This math blog has begun a series of articles on cryptography. While that blog had some good articles on mathematics, it was pretty clear the cryptography series would have some issues. Whenever I read articles about engineers picking up cryptography, warning sirens go off in my head.
When the first article on block ciphers stated incorrectly that the DES initial/final permutations were to prevent brute force attacks, I posted a correction. I also noted that if he’s going to write about how to do cryptography, it would be good to provide a disclaimer.
I like your blog overall, but this series on crypto is a bit dangerous for amateurs. The devil is in the details, and it’s very easy to make a critical mistake. So while it’s good to give people an intro, I suggest a big warning letting them know that there are some dangerous assumptions lurking below the surface, and that they should always use well-reviewed implementations and protocols (i.e. SSL) rather than rolling their own for pure ego reasons.

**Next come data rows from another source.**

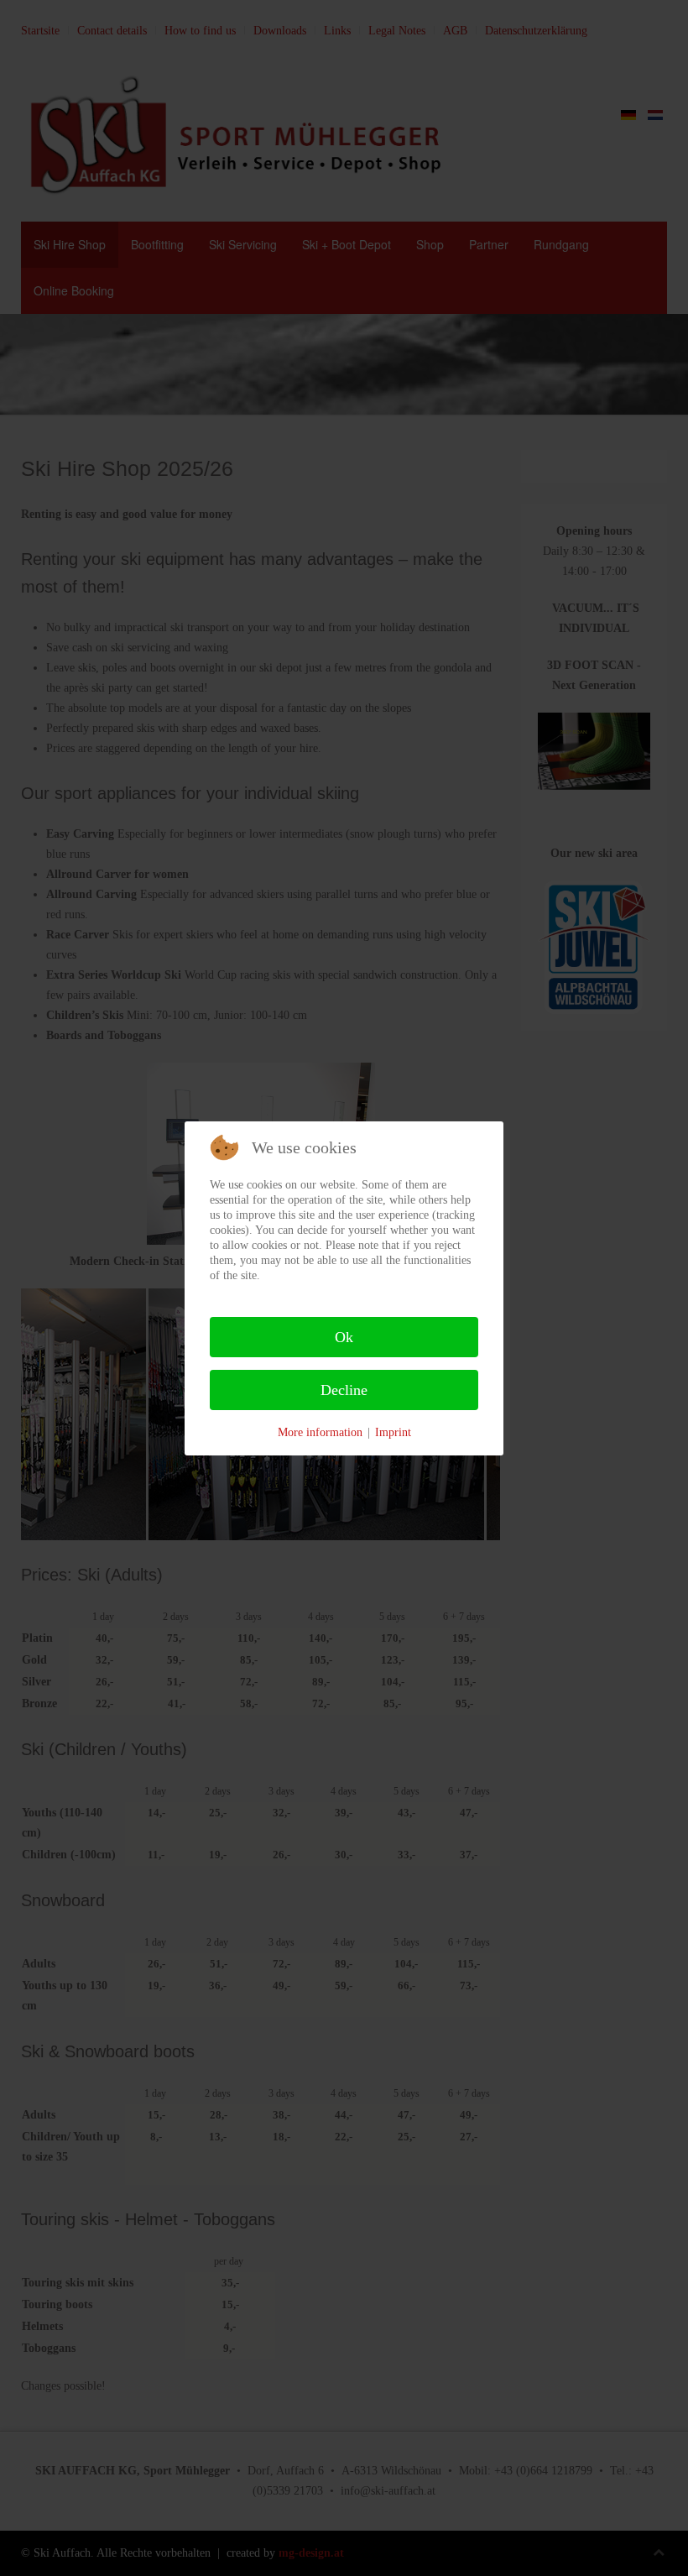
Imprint (393, 1432)
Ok (344, 1337)
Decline (344, 1390)
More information (320, 1432)
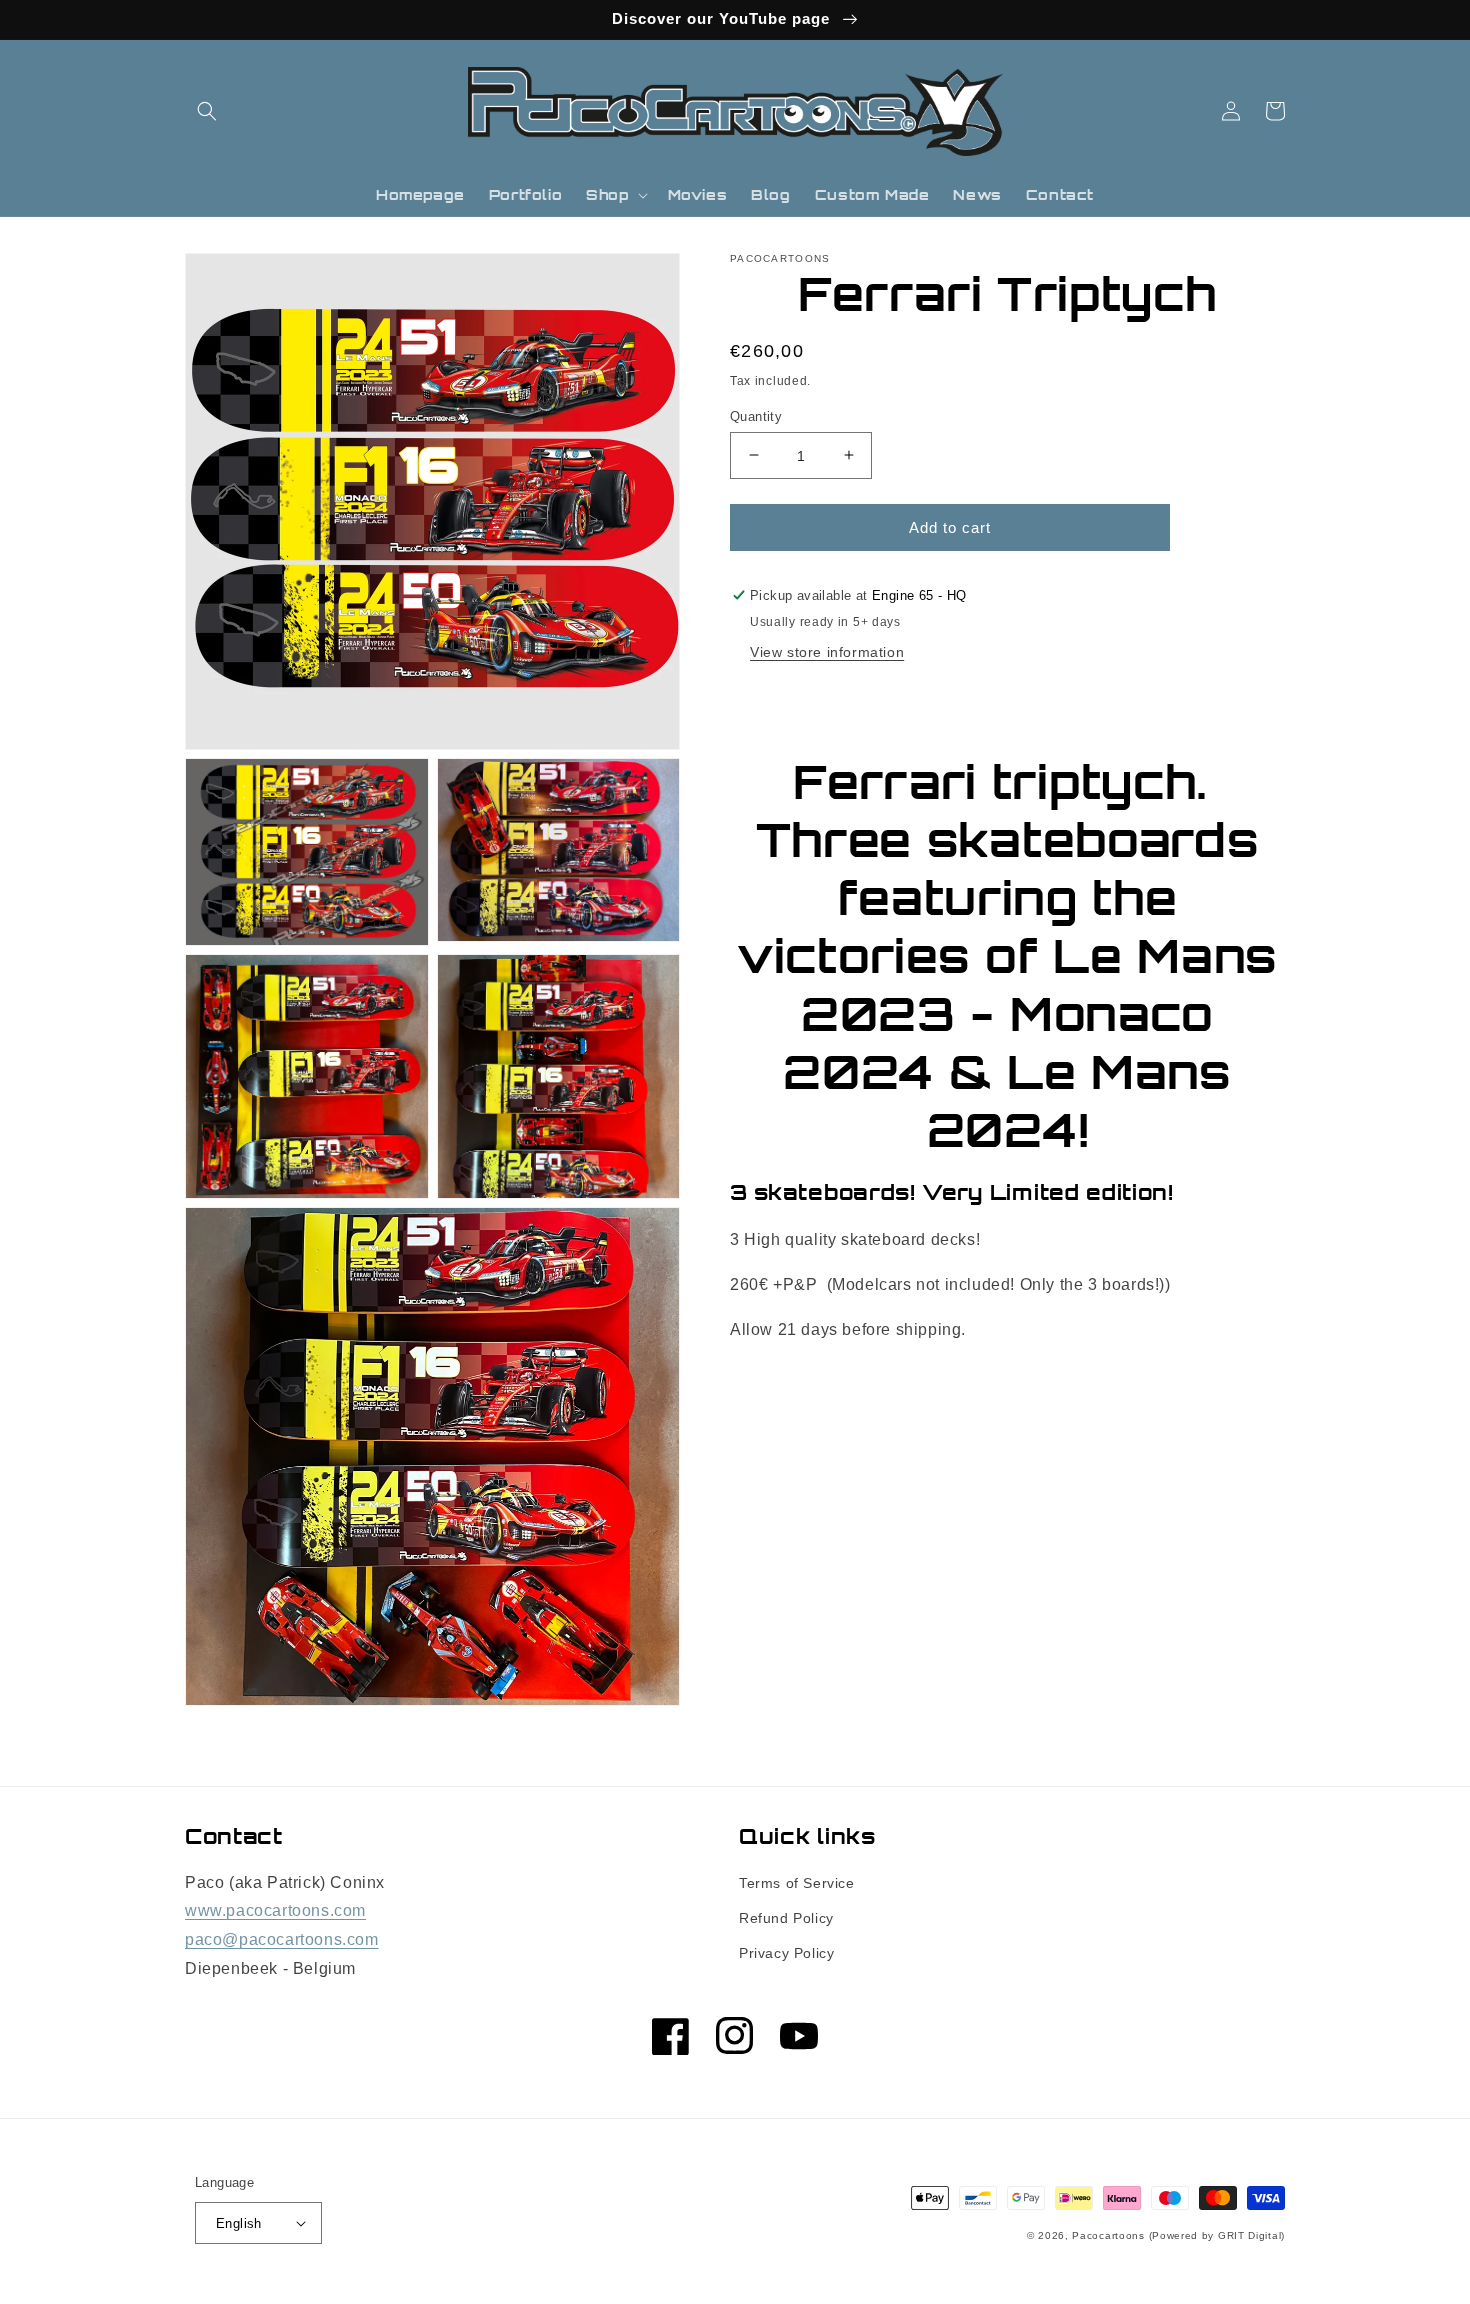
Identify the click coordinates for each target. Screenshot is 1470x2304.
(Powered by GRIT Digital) (1217, 2235)
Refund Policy (786, 1918)
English (239, 2223)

The next article on modes of operation for block ciphers had a completely incorrect description of counter mode. John Kelsey pointed out other issues with this article. I again requested that Mark use this as a good example how it is hard to get crypto right.
I am not picking on Mark. He’s a smart person. However, it’s important that we pay attention to how hard it is to get cryptography right. I write about crypto here as well, often getting friends to review articles to be sure there aren’t issues with my description. I hope my articles have never given the idea that crypto is easy. When someone focuses on the primitives, like block ciphers, even a correct description can give the reader the false impression that using block ciphers is straightforward. The book Applied Cryptography, with its nice but simple descriptions, created a generation of engineers with this misconception.
The articles and comments on them are vaguely reminiscent of the “rainbow tables” fiasco. Even a well-written, detailed description of password hashing with a big disclaimer attached still resulted in dozens of engineers proposing flawed solutions of their own. When will we learn?